L’envol de la perspective… Oui. En réalité, se dit-elle, elle a toujours préféré les rues escaladeuses, parce qu’elle a toujours aimé le ciel. Comme si marchait là, légèrement décalée en avant et vers le haut, une autre part d’elle : une ombre qui aurait été lumière, un besoin qui serait allé immédiatement à l’essentiel, pour devenir désir. L’adéquation, la vitesse, l’immédiateté, se mariant à la sérénité.

 

(On ne peut aller vite quand on monte. On a tout le temps de voir transparaitre la silhouette, puis se préciser le détail. Les jambes, d’abord réticentes, s’allègent, le souffle va à la tête, on ne sait plus très bien, à force de montées et de descentes, si l’on ne marche pas tête en bas, sur les mains…)

 

Sur la tête, sur les mains, en haut, en bas… Car, après la montée, viendra l’ivresse de la descente, par des ruelles en étoile de préférence, ou par la dégringolade des escaliers. Mais aussi, pense-t-elle, dévaler en roue libre une pente à vélo, freiner à l’extrême limite – se surprendre à s’oublier, à piéger la chance, imprudente. Les rues qui montent – et donc les rues qui descendent – sont les plus joueuses, lui semble-t-il. Les plus jouables. On a beau les connaître, elles fourmillent de surprises qu’on n’anticipe pas.

 

(Une transparence étendue telle un fard rose sur une façade, une citadelle de ciment, une affiche rayée, la course d’un chat, le gris-gris qui se balance derrière le pare-brise d’une auto.)

 

Elles vous relancent, par le saisissement du détail, au-delà du connu, au-delà de l’ennui, rejouent ce qui a déjà été joué. Vous inclinant, elles vous déclinent autre.

 

(Autre. Double. Comme un ciel sur l’eau.)

 

Oui, elle a toujours aimé le ciel, parce qu’il la multiplie… Amour du ciel et de tout ce qui s’y rapporte : clartés, odeurs, fumées, vents. Ce qui lui revient le mieux en mémoire des quartiers où elle a vécu, des paysages où elle est retournée, c’est la qualité de l’air, moiteur, touffeur, légèreté – et les parfums, agréables ou repoussants selon le contexte et l’humeur, mais les parfums, parce qu’ils traduisent une imprégnation, dessinent une géographie aérienne sur la peau, respirent dans votre vie.

 

(Ses septembres d’enfant : feux de jardin, poussière de craie et effluves de passé, arrière-goût très sec de l’été, balayé de gifles humides.
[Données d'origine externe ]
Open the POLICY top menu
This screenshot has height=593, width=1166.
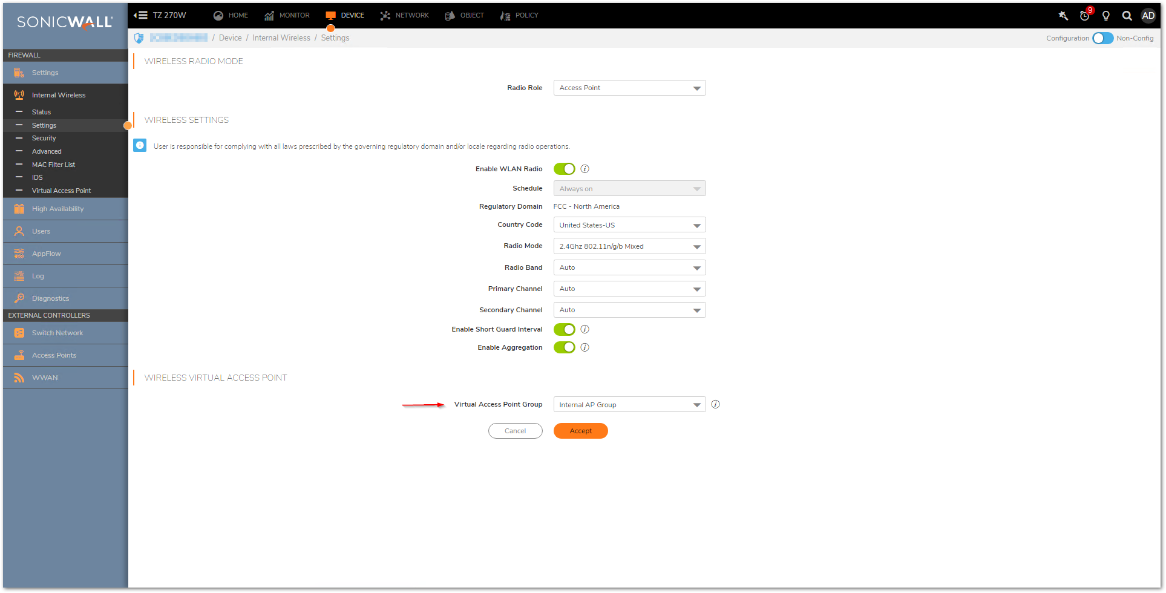[x=519, y=15]
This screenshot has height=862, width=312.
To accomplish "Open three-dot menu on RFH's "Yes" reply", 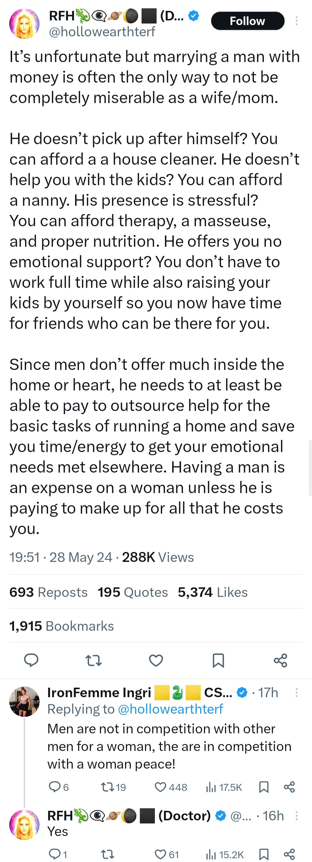I will pyautogui.click(x=296, y=816).
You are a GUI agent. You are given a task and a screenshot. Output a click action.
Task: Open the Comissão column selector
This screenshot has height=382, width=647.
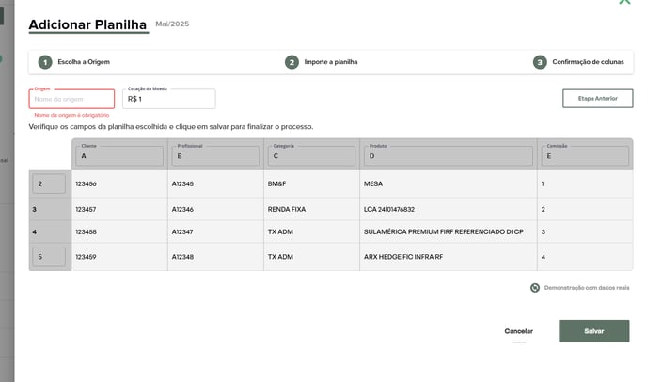[584, 156]

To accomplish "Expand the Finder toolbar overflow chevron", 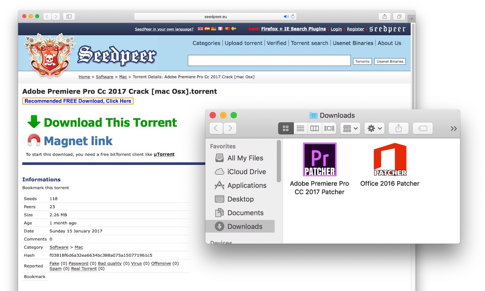I will [x=453, y=129].
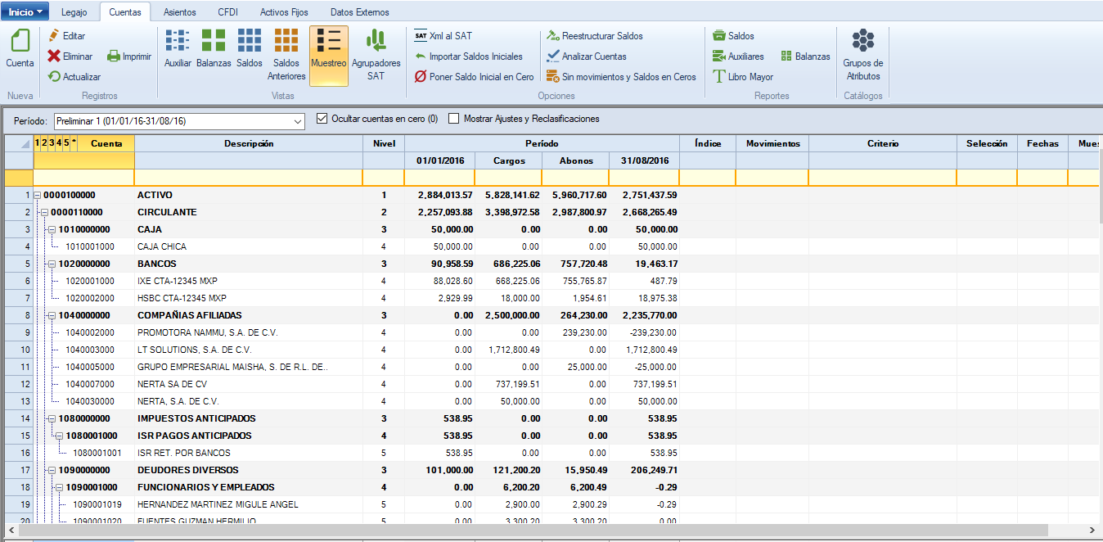Open the Inicio menu button
1103x542 pixels.
25,12
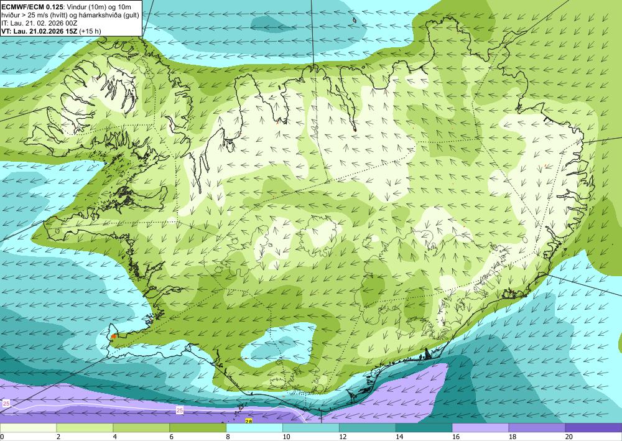Select the light purple 16–18 legend swatch

[480, 427]
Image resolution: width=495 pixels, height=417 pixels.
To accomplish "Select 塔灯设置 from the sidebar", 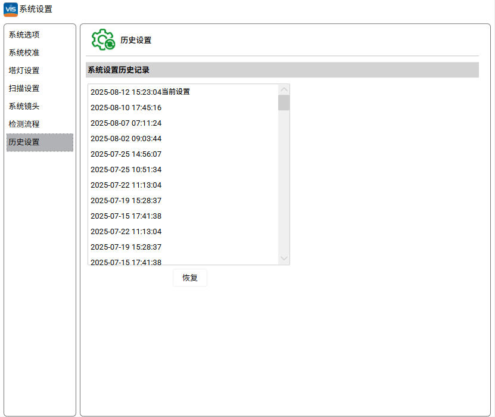I will (24, 71).
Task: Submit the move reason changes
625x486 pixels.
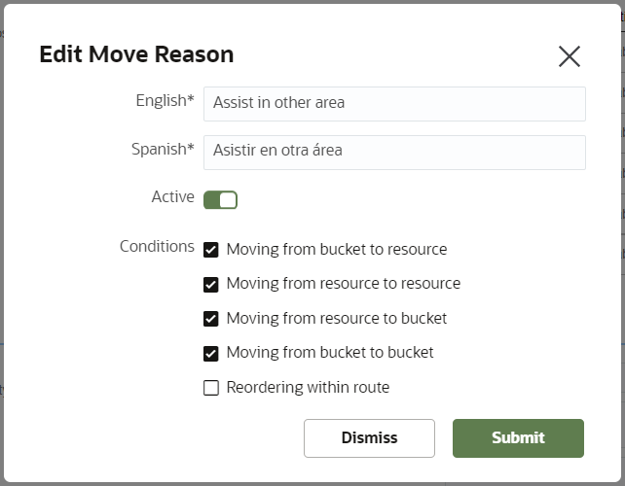Action: 518,437
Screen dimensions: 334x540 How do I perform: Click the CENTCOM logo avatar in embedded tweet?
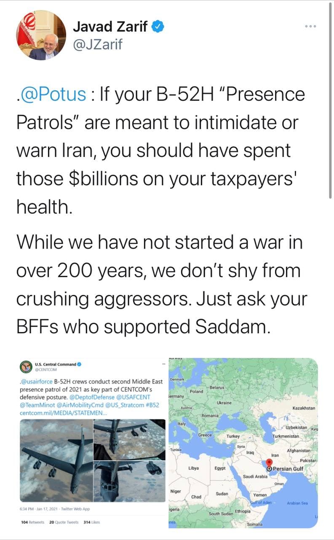(27, 366)
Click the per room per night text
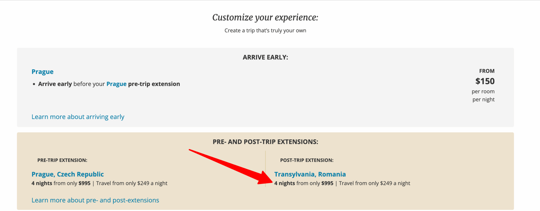Image resolution: width=540 pixels, height=211 pixels. pos(483,95)
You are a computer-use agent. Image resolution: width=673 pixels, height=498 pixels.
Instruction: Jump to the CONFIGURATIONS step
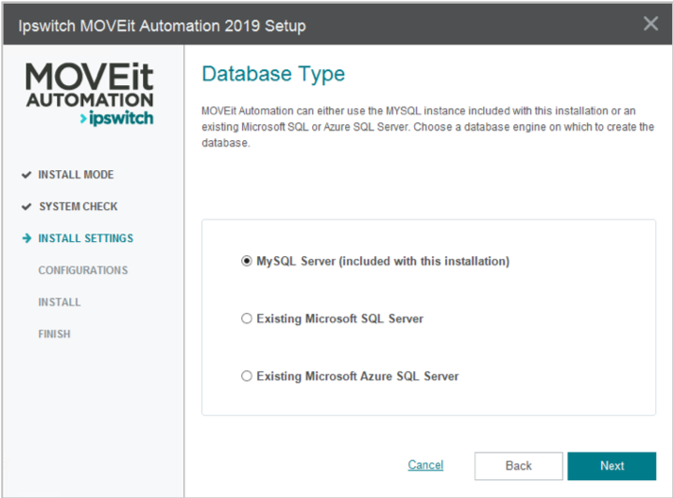pos(83,270)
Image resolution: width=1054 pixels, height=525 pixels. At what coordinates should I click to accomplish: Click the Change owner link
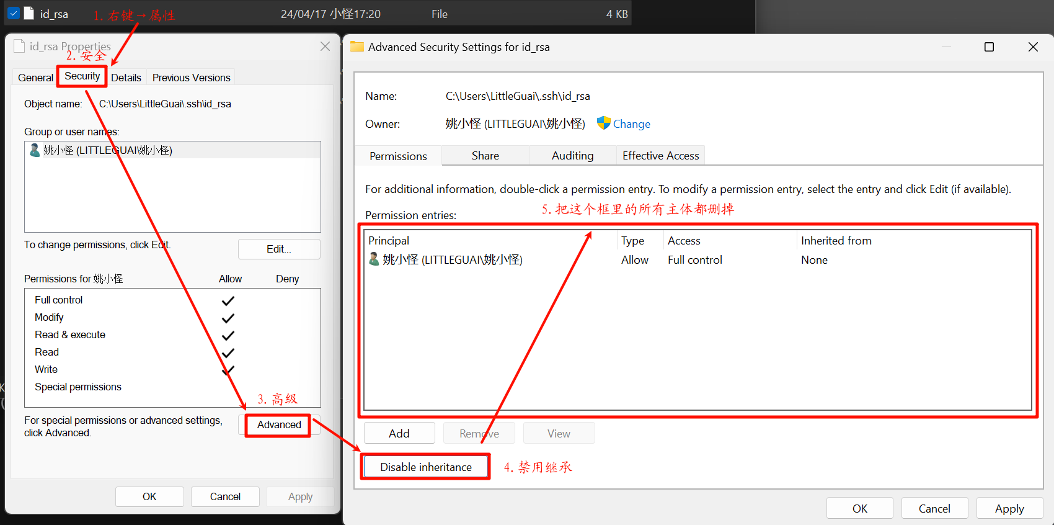(x=631, y=124)
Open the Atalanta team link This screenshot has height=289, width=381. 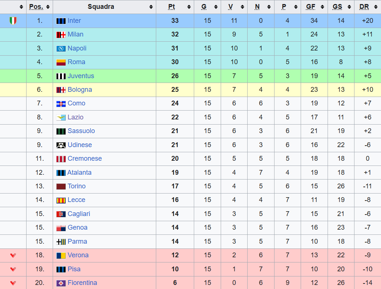point(79,173)
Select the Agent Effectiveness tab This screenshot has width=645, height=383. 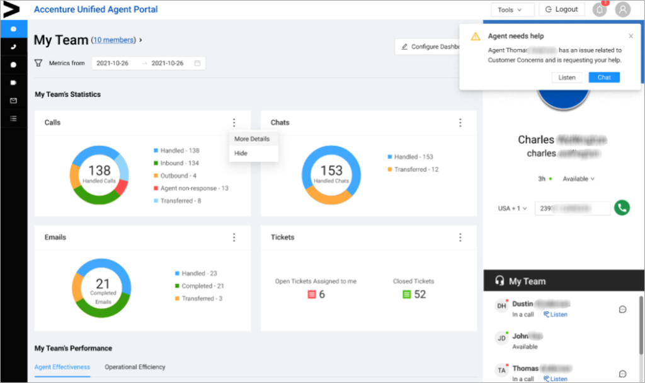pos(62,367)
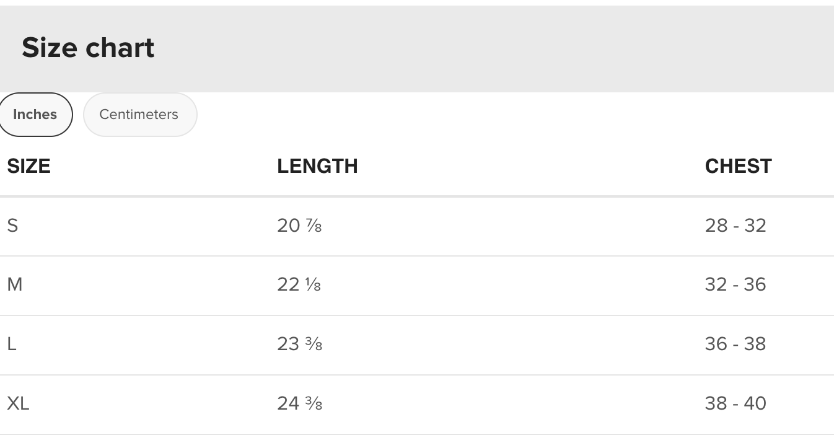Viewport: 834px width, 440px height.
Task: Click the 36 - 38 chest range
Action: [x=735, y=344]
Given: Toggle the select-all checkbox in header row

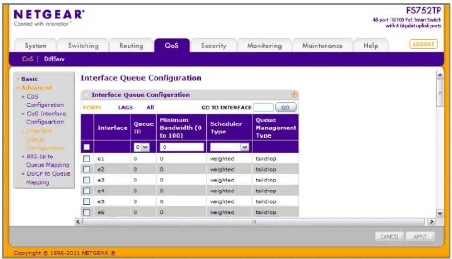Looking at the screenshot, I should point(87,147).

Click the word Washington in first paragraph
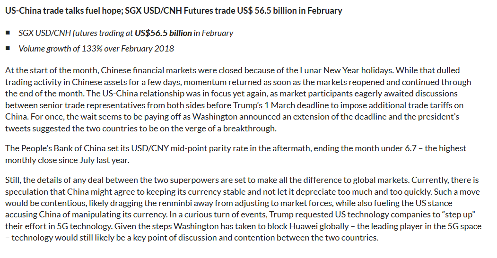pyautogui.click(x=215, y=117)
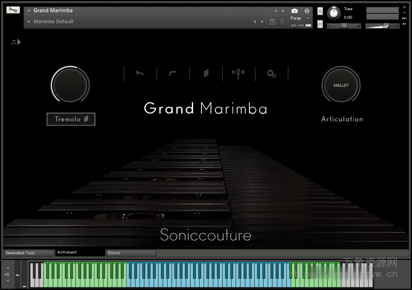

Cela la consolait presque de la rentrée, de la cour où elle contemplerait le ciel à l’intérieur d’un quadrilatère en pierre de taille).

 

Oui, elle a toujours aimé le ciel. Mais, inclination innée ou adaptation à la nécessité, le ciel de préférence entravé, celui des villes, celui qui se reflète dans le haut des fenêtres, les transformant en paradis baroques, celui qui essaime des perles inattendues dans le caniveau, des petits bouts d’infini sur les pare-brise.

 

A onze, treize, quinze ans, quand il lui prenait des envies d’horizon elle allait regarder le ciel sur le pont qui enjambait les rails ferroviaires, et c’était au crépuscule comme d’allumer toutes les voies de l’incendie : c’était, tandis que tournaient, comme affolés par l’annonce de la fin, martinets et hirondelles, c’était, entre le ciel et elle, un illicite secret, un vertige permis.